🤖 AI Summary
This work proposes Federated Adaptive Progressive Distillation (FAPD), a novel framework addressing the mismatch between high-dimensional teacher models and the heterogeneous learning capabilities of edge clients in federated learning. FAPD introduces adaptive curriculum learning into federated knowledge distillation for the first time, constructing a knowledge hierarchy by hierarchically decomposing teacher features via PCA and dynamically regulating the complexity and pacing of knowledge transfer through a temporal consensus window.
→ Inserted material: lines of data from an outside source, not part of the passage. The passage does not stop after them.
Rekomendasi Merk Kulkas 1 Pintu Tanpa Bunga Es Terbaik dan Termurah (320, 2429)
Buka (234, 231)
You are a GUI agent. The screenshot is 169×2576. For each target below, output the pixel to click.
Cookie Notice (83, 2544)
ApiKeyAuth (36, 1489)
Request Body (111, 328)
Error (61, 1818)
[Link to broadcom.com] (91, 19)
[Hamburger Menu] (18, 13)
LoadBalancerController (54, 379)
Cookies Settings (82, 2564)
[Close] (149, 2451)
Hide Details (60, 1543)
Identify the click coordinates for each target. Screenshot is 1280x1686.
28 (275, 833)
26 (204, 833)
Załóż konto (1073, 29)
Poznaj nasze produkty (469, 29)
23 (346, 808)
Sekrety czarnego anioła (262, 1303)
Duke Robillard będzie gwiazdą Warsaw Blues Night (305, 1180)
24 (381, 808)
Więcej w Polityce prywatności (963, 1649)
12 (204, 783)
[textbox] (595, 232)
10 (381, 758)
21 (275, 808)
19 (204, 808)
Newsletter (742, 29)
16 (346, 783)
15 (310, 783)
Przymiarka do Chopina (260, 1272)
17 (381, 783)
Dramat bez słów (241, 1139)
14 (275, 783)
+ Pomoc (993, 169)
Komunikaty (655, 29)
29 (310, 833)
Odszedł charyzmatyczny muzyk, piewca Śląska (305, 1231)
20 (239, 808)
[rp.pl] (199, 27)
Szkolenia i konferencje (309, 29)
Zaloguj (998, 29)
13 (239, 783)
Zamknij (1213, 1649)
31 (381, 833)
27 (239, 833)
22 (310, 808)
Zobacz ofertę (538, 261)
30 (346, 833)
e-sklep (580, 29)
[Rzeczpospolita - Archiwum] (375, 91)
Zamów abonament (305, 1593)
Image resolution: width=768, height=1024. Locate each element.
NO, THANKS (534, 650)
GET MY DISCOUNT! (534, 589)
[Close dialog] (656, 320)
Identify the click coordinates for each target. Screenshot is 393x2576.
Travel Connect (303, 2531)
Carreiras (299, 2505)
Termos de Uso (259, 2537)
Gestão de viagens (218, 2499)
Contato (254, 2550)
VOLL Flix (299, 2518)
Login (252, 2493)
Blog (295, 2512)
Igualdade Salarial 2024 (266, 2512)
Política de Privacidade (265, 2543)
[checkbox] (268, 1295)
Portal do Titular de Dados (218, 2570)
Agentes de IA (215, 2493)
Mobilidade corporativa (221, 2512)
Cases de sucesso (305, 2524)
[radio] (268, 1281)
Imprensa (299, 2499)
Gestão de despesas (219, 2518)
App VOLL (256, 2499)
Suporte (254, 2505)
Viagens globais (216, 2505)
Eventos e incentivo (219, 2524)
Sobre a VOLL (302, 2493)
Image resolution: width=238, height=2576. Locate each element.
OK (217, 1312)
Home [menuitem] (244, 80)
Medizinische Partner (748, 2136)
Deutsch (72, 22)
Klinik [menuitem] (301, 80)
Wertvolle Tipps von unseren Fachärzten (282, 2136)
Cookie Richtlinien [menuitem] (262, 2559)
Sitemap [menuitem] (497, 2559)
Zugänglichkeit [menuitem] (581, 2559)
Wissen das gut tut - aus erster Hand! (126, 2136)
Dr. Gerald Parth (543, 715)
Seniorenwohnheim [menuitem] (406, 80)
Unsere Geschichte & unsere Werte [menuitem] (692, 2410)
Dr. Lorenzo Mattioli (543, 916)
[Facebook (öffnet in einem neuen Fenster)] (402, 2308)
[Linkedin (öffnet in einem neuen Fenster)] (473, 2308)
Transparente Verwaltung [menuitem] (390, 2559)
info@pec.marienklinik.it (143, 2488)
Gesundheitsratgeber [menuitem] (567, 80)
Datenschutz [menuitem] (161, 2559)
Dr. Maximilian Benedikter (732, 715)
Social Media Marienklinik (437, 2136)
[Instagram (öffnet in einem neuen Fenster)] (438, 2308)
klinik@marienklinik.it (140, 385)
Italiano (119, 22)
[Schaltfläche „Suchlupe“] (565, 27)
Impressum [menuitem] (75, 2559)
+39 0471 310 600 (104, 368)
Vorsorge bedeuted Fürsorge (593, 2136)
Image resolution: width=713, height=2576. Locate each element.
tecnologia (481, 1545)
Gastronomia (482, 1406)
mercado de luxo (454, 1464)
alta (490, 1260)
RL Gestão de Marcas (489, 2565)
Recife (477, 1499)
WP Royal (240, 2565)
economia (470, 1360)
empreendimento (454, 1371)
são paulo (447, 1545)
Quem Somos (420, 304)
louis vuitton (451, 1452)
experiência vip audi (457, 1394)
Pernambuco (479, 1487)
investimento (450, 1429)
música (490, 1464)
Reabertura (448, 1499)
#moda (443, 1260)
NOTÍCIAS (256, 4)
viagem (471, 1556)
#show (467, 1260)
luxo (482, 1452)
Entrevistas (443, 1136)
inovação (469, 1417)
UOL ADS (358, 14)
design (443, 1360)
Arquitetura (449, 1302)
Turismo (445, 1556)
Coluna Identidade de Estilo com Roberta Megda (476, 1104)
By leveraging dimension-adaptive projection matrices and a global consensus mechanism, FAPD accommodates device heterogeneity while enhancing convergence efficiency. Experiments demonstrate that FAPD improves accuracy by 3.64% over FedAvg on CIFAR-10 and achieves a 2× faster convergence rate; under extreme non-IID settings (α=0.1), it further outperforms FedAvg by over 4.5%.
📝 Abstract
Recent advances in collaborative knowledge distillation have demonstrated cutting-edge performance for resource-constrained distributed multimedia learning scenarios. However, achieving such competitiveness requires addressing a fundamental mismatch: high-dimensional teacher knowledge complexity versus heterogeneous client learning capacities, which currently prohibits deployment in edge-based visual analytics systems. Drawing inspiration from curriculum learning principles, we introduce Federated Adaptive Progressive Distillation (FAPD), a consensus-driven framework that orchestrates adaptive knowledge transfer. FAPD hierarchically decomposes teacher features via PCA-based structuring, extracting principal components ordered by variance contribution to establish a natural visual knowledge hierarchy. Clients progressively receive knowledge of increasing complexity through dimension-adaptive projection matrices. Meanwhile, the server monitors network-wide learning stability by tracking global accuracy fluctuations across a temporal consensus window, advancing curriculum dimensionality only when collective consensus emerges. Consequently, FAPD provably adapts knowledge transfer pace while achieving superior convergence over fixed-complexity approaches. Extensive experiments on three datasets validate FAPD's effectiveness: it attains 3.64% accuracy improvement over FedAvg on CIFAR-10, demonstrates 2x faster convergence, and maintains robust performance under extreme data heterogeneity (α=0.1), outperforming baselines by over 4.5%.